American to charge for first checked bag


American Airlines is trying to cover some of its costs by charging passengers for checked bags, It's also starting to reduce its flight schedule and it's not alone. The official airline guide says that there are nearly 23,000 fewer scheduled flights in the U.S. right now as compared to the same time last year.

Thanks to international travel, SFO is still doing very well on its passenger count. Despite skyrocketing fuel costs that have translated to rising fares for passengers, San Francisco International airport says its projecting a five percent increase in passengers this Memorial Day Weekend and for the remainder of the year.
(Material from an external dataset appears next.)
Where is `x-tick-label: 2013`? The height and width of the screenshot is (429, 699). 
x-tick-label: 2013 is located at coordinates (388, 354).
"One advantage we have is the Asian market. It represents over 40 percent of our international traffic. We are a gateway to the Pacific cities. There's no doubt about that. The Asian market is the fastest growing market in aviation," says Mike McCarron of SFO.

Indian Airlines' Jet Airways is launching an SFO to Mumbai flight via Shanghai in June. It says the strength of the Indian and Chinese economies support the airline's growth. However, rising fuel prices are still a problem for the airline.
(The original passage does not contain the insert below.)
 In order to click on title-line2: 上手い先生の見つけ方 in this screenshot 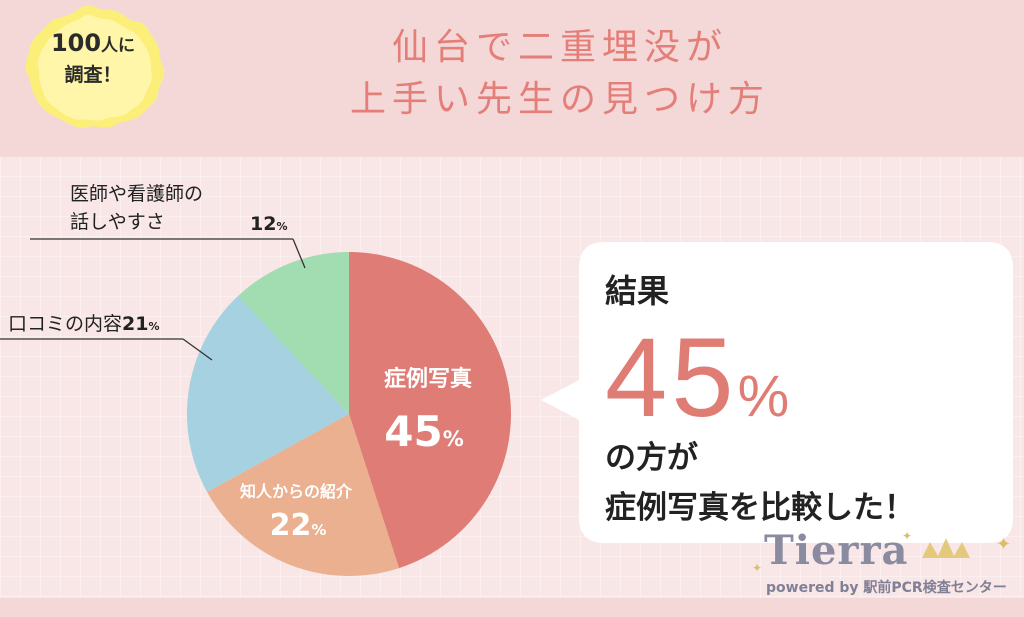, I will do `click(560, 100)`.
"It is a problem for everybody. Fuel prices are a problem for every airline in the world. We are not immune to that," says Manesh Dureja.

But they are faring far better than US carriers. Airline analysts from J.P. Morgan project losses of more than $7 billion this year, mostly due to skyrocketing fuel prices.

"We're back to the territory after 9/11, when bankruptcies are imminent if this thing continues," says Rick Seaney, CEO of

American Airlines announced it will start charging $15 for the first checked bag. Other airlines could follow and air industry columnist and CEO Rick Seaney says fares are already up and will continue to rise. And even then, airlines will still be in the red.

"I think it actually absolutely will not cover their operating costs. Gary Kelly CEO of Southwest Airlines a few weeks ago and said no airline could make money at $120 a barrel. So, right now it's at over $130," says Seaney.

It could get even worse if people stay home because it's too expensive to fly.

"I will be cutting back. Cutting back on driving, everything fuel related right now," says one traveler.

Seaney tells us that the Air Transportation Association shows pretty good bookings for summer travel, off only about one percent from last year. Come fall, when fares are already discounted, they probably won't be, and that's when we can expect to see passenger traffic to take a dive.